A convenção, que identifica várias práticas que constituem o crime de tráfico de órgãos humanos e que os Estados signatários devem criminalizar, começará a produzir os seus efeitos no ordenamento jurídico português em 1 de março de 2019.

O tráfico de órgãos está entre as dez principais atividades ilegais do mundo que mais lucros geram e a Organização Mundial de Saúde (OMS) estima que 5 a 10% de todos os transplantes de rim realizados anualmente em todo o mundo envolvem órgãos adquiridos ilicitamente, constituindo-se como uma violação grave dos direitos humanos e liberdades fundamentais, bem como uma ameaça grave para a saúde individual dos doentes e dadores e para a saúde pública.

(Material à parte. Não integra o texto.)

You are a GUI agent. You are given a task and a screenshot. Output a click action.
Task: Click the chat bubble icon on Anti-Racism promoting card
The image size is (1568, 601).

Numa nota de imprensa, o Instituto Português do Sangue e da Transplantação (IPST) afirma que “nenhum país está imune ao tráfico de órgãos, em especial ao denominado “turismo de transplantação”, porque em todo o mundo a oferta de órgãos é insuficiente para as necessidades da população”.

Além da ratificação, foi também criado um grupo de trabalho multidisciplinar que envolve representantes dos Ministérios da Saúde e da Justiça e a Ordem dos Médicos com o obejtivo de aplicar as diretrizes da convenção no ordenamento jurídico português. Ainda neste âmbito, o IPST tem promovido diversas iniciativas junto dos profissionais de saúde e da área forense com o intuito de esclarecer e divulgar a problemática junto do mesmos.